_Brief_. Look through the entries below and copy exactly the part that begins with the line containing "Task: Sort by Last_Telephony_Outcome column" and ends with the line containing "Where should I". Do not copy the pictures.

_Input data_.
********************

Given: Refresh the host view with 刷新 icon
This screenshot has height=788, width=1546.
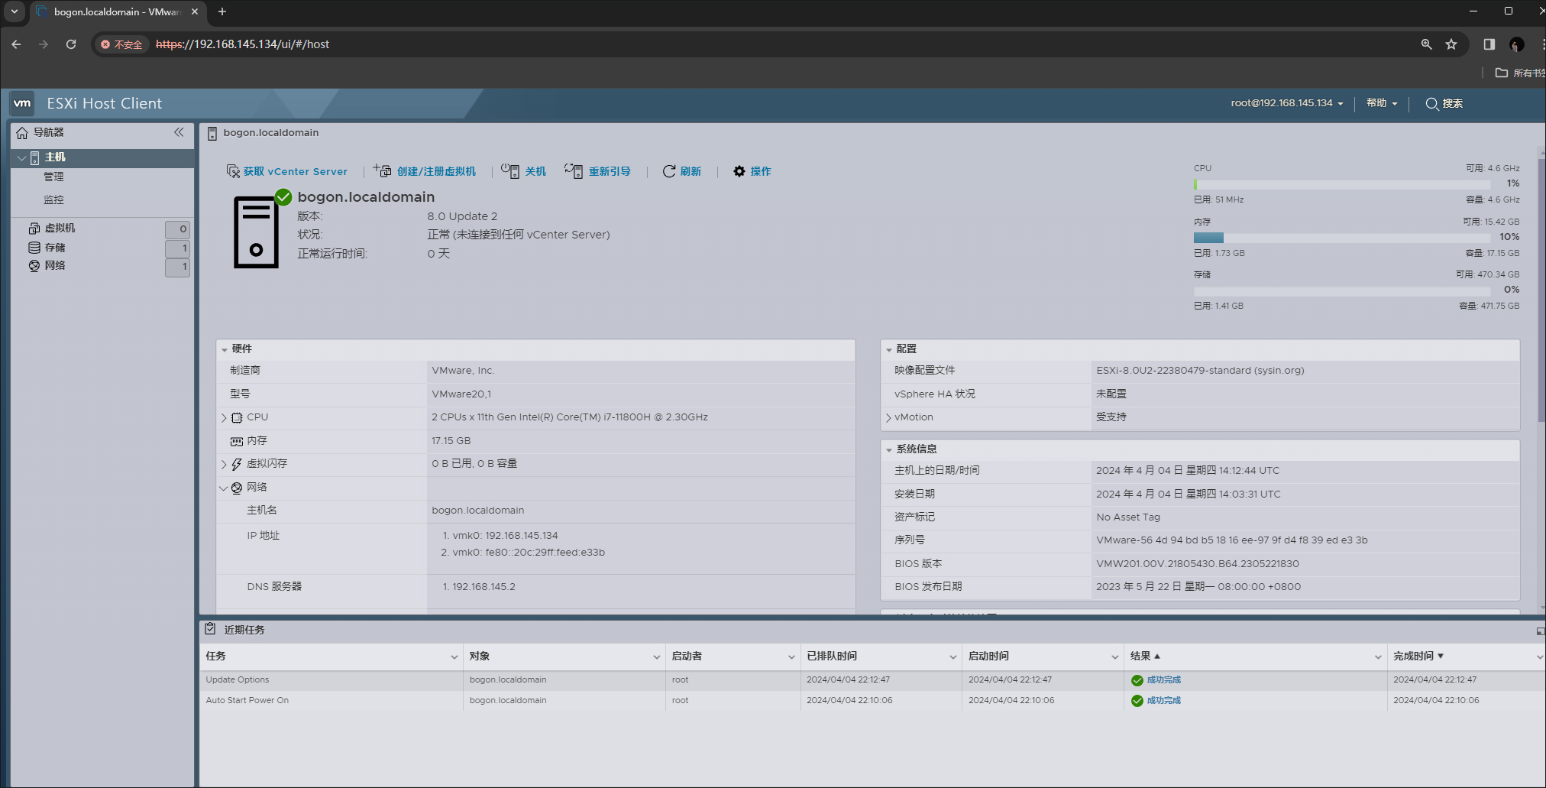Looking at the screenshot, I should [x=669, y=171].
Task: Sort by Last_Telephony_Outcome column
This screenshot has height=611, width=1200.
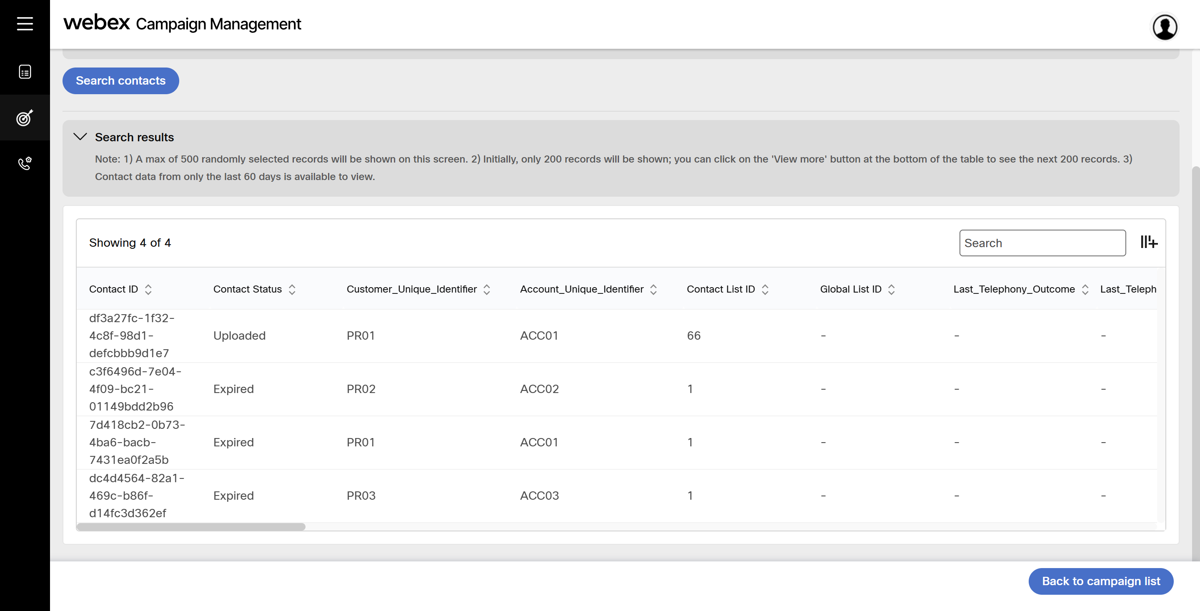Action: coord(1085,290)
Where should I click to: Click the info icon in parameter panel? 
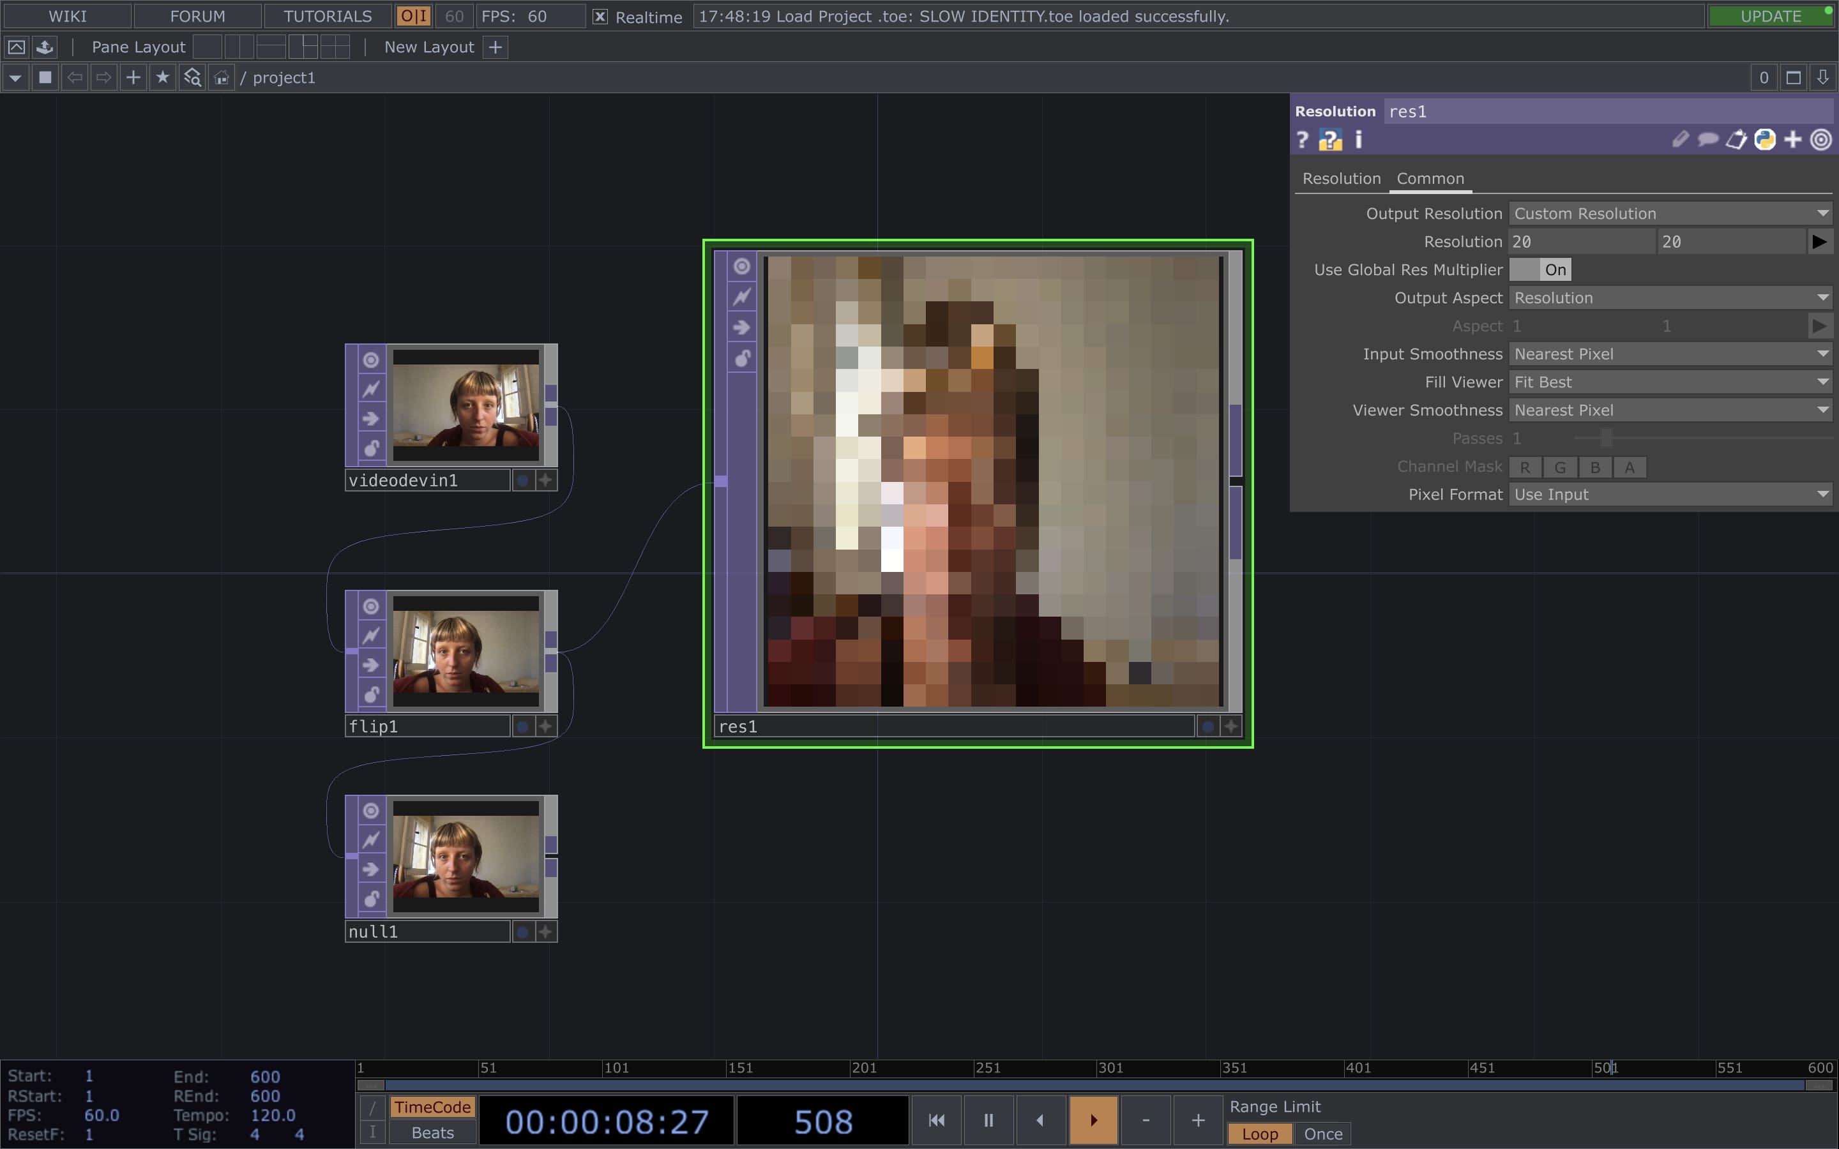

********************

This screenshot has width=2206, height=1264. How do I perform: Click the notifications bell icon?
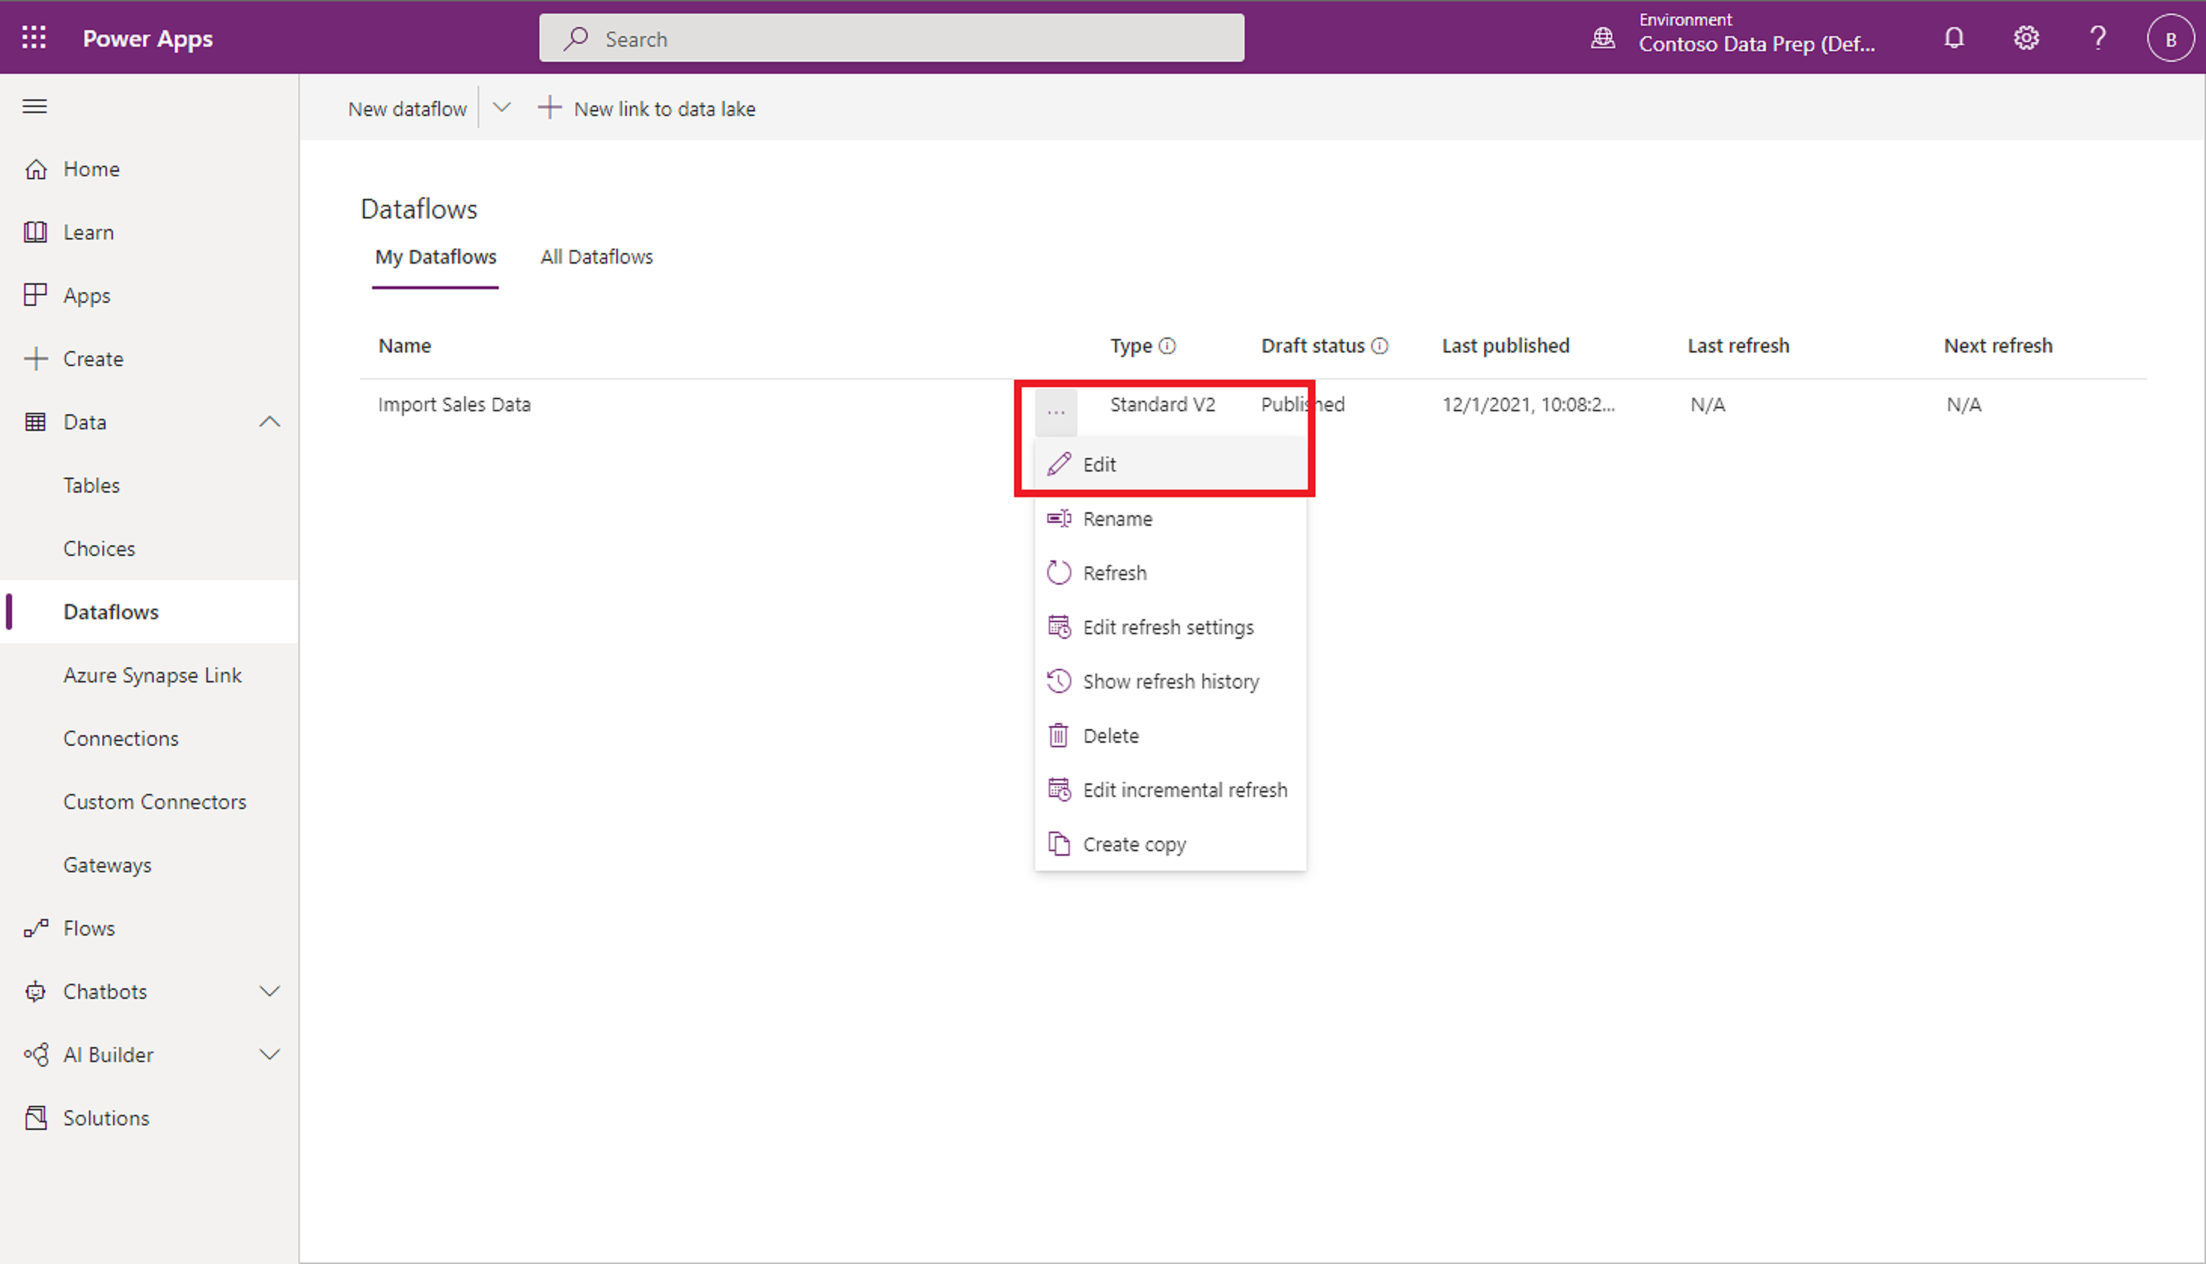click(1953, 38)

********************

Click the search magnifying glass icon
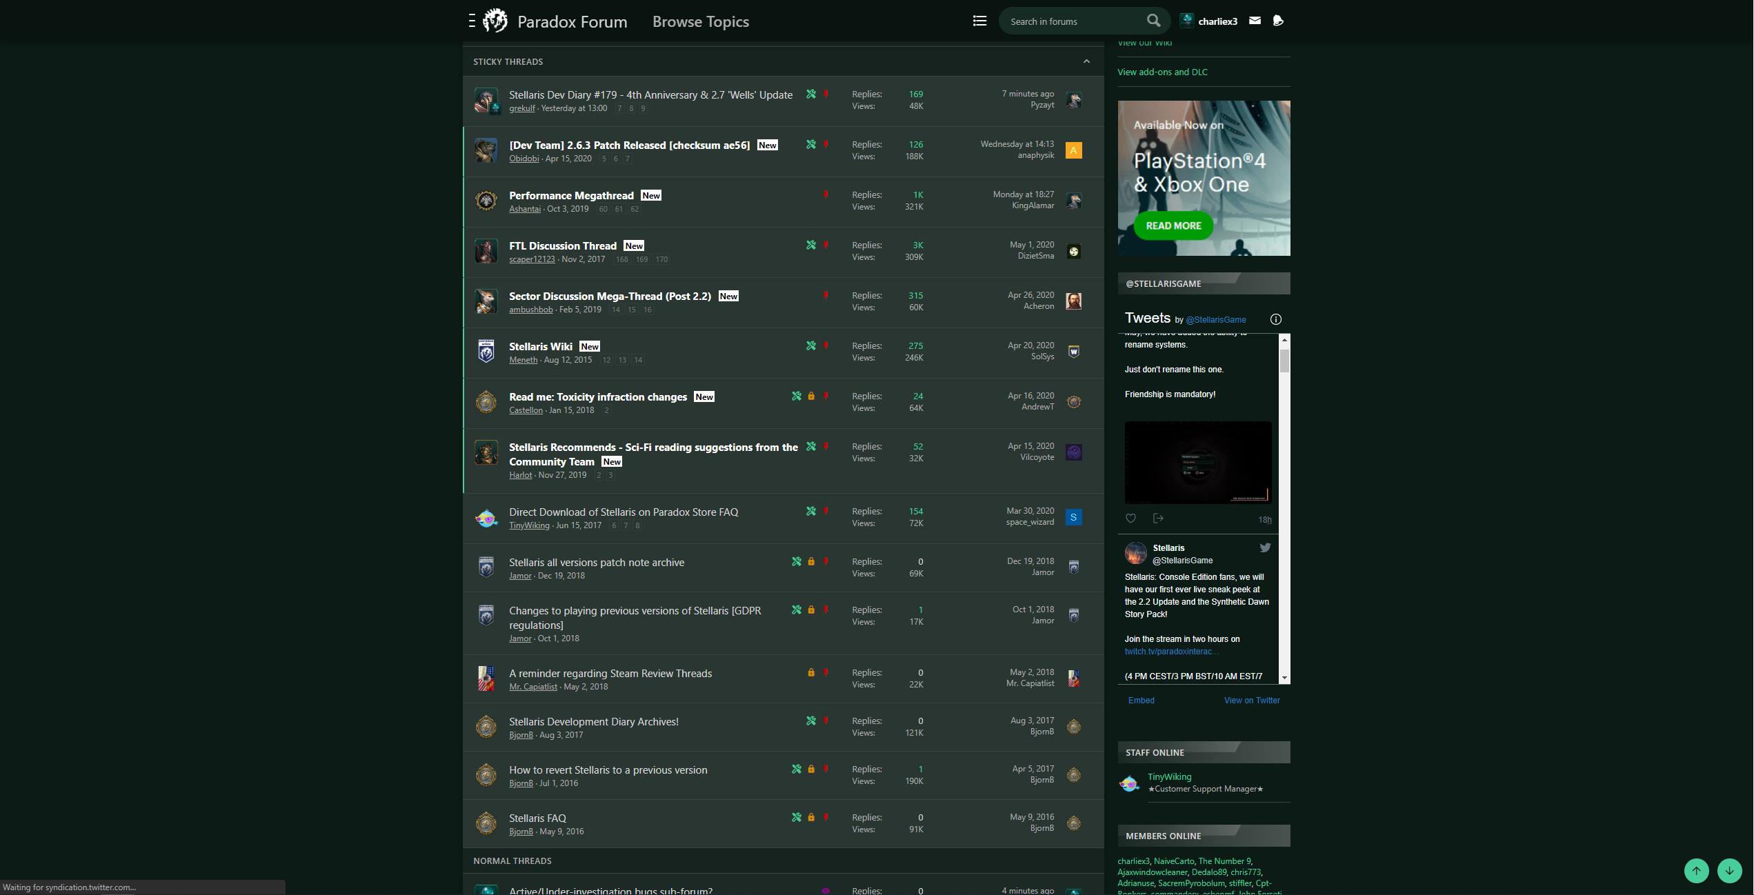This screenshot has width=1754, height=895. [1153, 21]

********************

_Task solution_.
Task: Sort by Last_Telephony_Outcome column
This screenshot has height=611, width=1200.
Action: coord(1085,290)
Where should I click to: Click the info icon in parameter panel? 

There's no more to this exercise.